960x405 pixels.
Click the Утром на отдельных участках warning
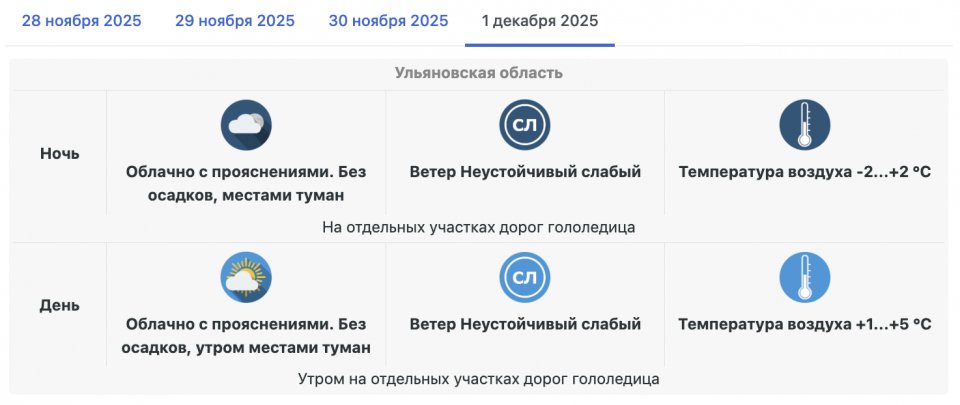click(x=479, y=380)
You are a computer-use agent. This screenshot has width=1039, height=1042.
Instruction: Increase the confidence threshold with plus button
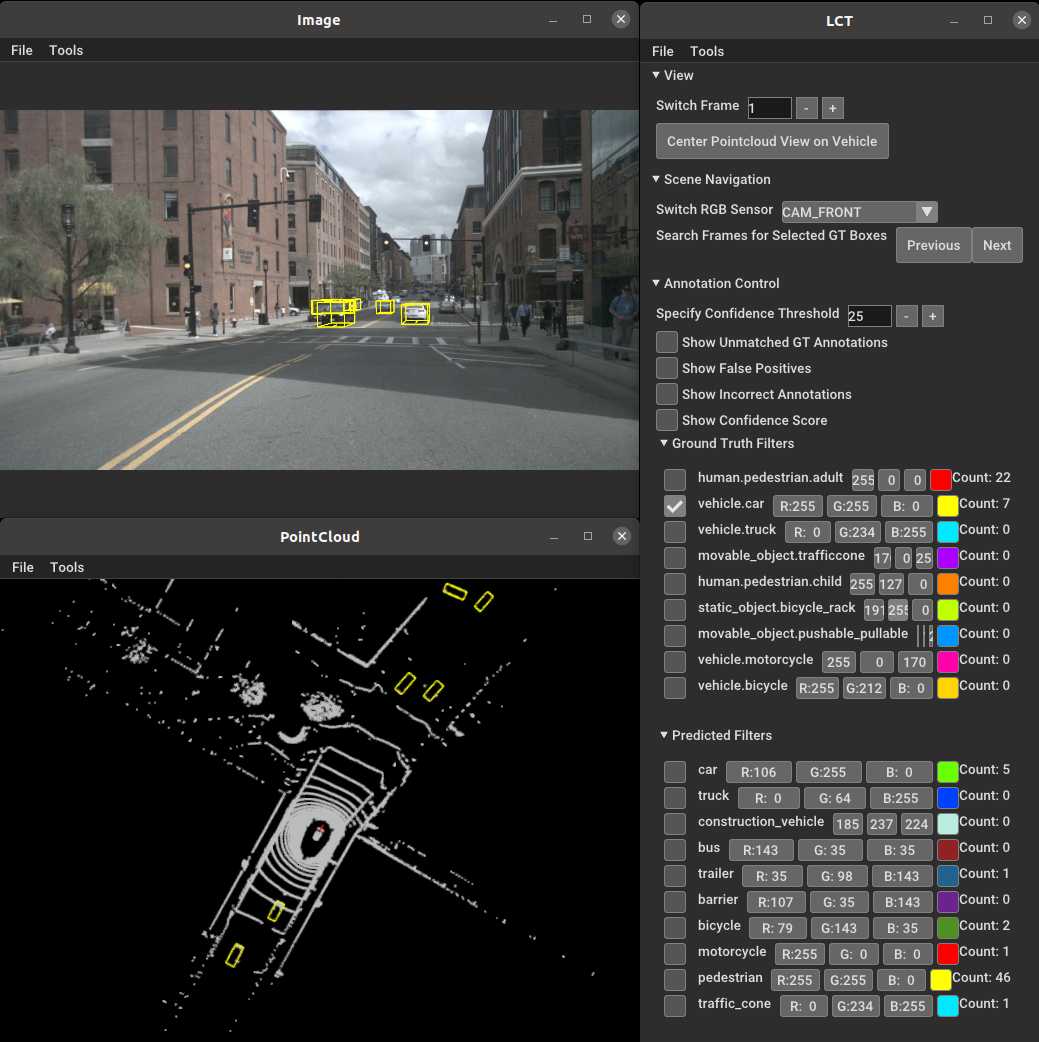(x=932, y=316)
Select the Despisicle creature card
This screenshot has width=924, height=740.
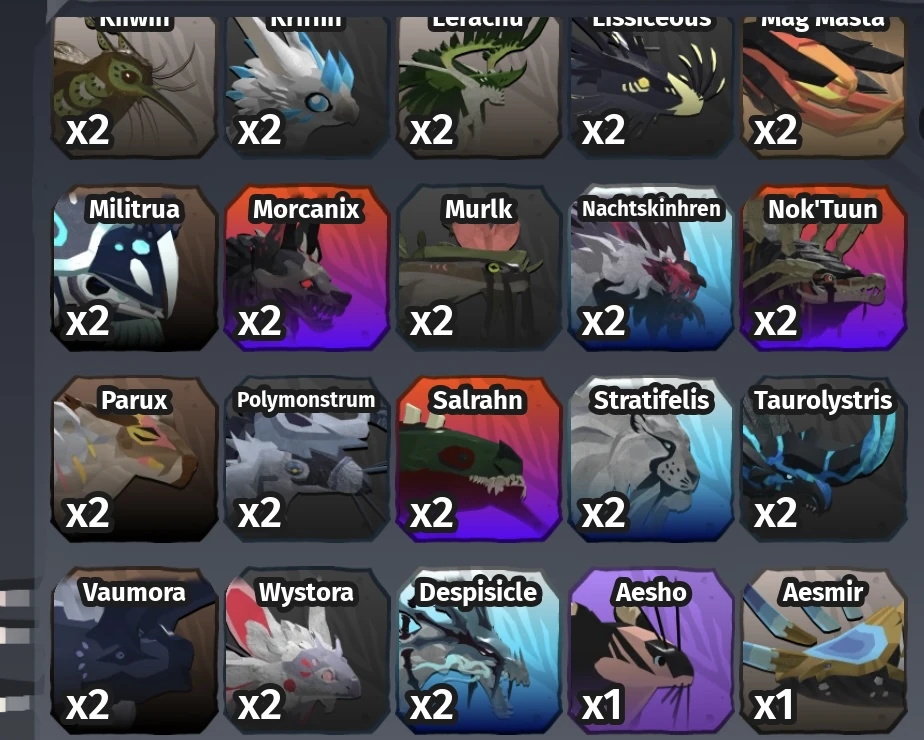pyautogui.click(x=478, y=650)
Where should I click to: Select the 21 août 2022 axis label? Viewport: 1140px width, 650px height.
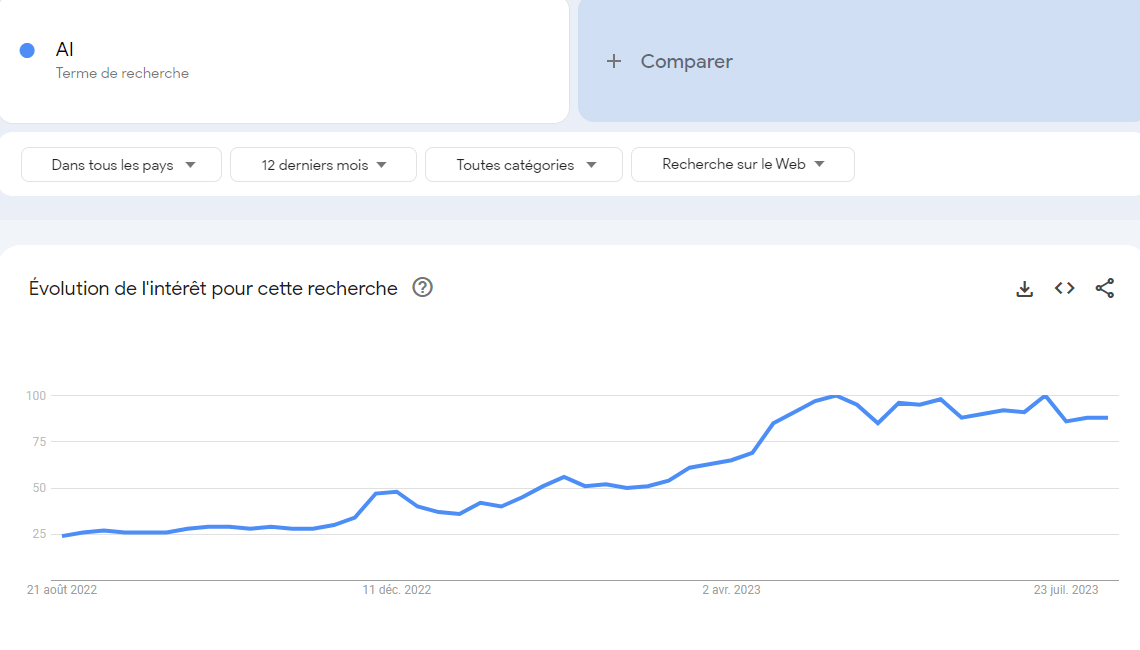[62, 590]
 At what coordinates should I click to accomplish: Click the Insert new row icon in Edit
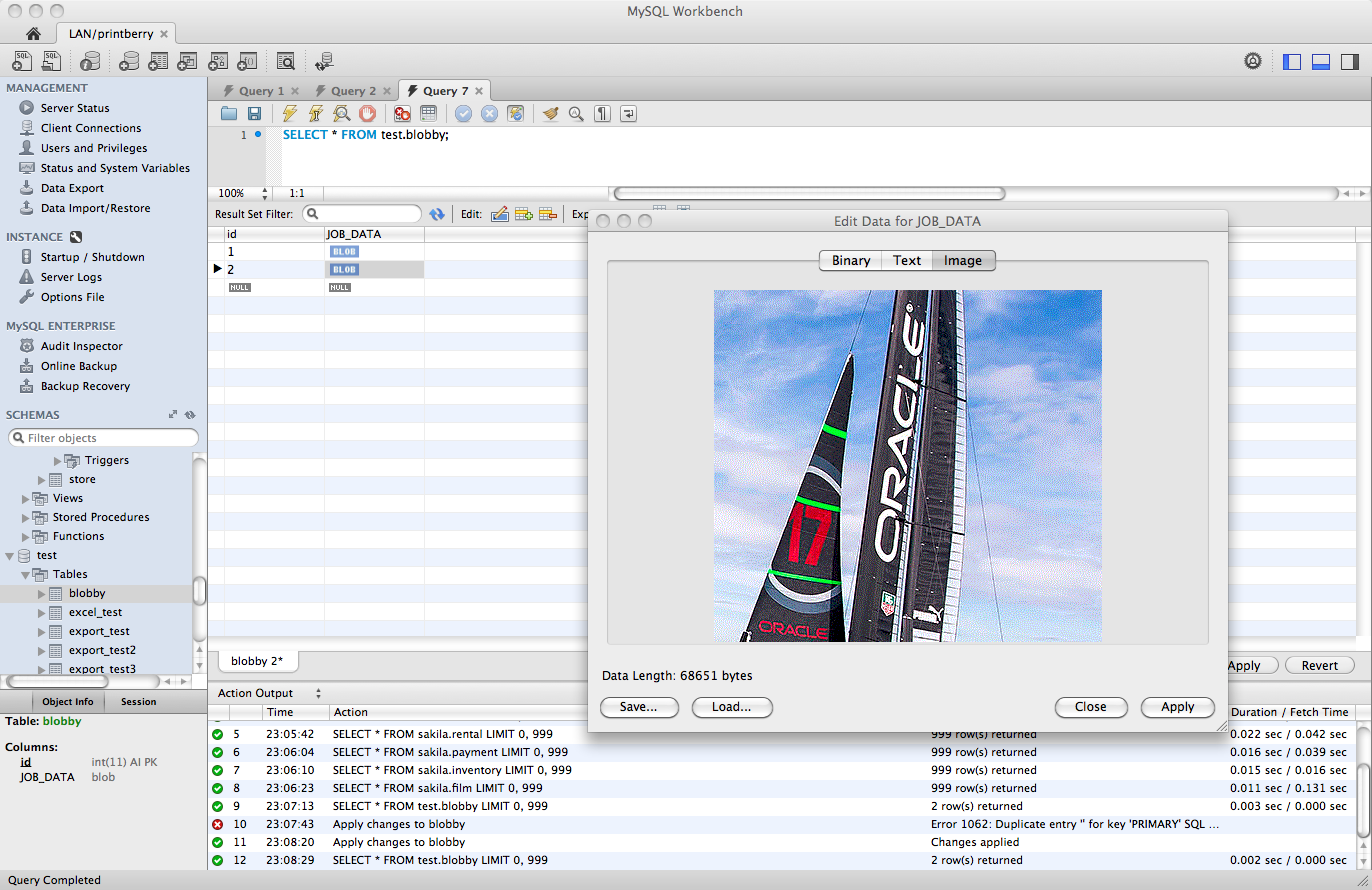click(523, 214)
----------------
> **Directions for this task**
Write out every line above exactly, minus images.

> **Task result**
960x405 pixels.
Click the Утром на отдельных участках warning
click(x=479, y=380)
You are a computer-use agent. This screenshot has width=1039, height=1042.
Instruction: Increase the confidence threshold with plus button
(x=932, y=316)
Select the Despisicle creature card
This screenshot has width=924, height=740.
pyautogui.click(x=478, y=650)
Where should I click to: Select the 21 août 2022 axis label? Viewport: 1140px width, 650px height.
[62, 590]
 At what coordinates should I click to accomplish: Click the Insert new row icon in Edit
click(523, 214)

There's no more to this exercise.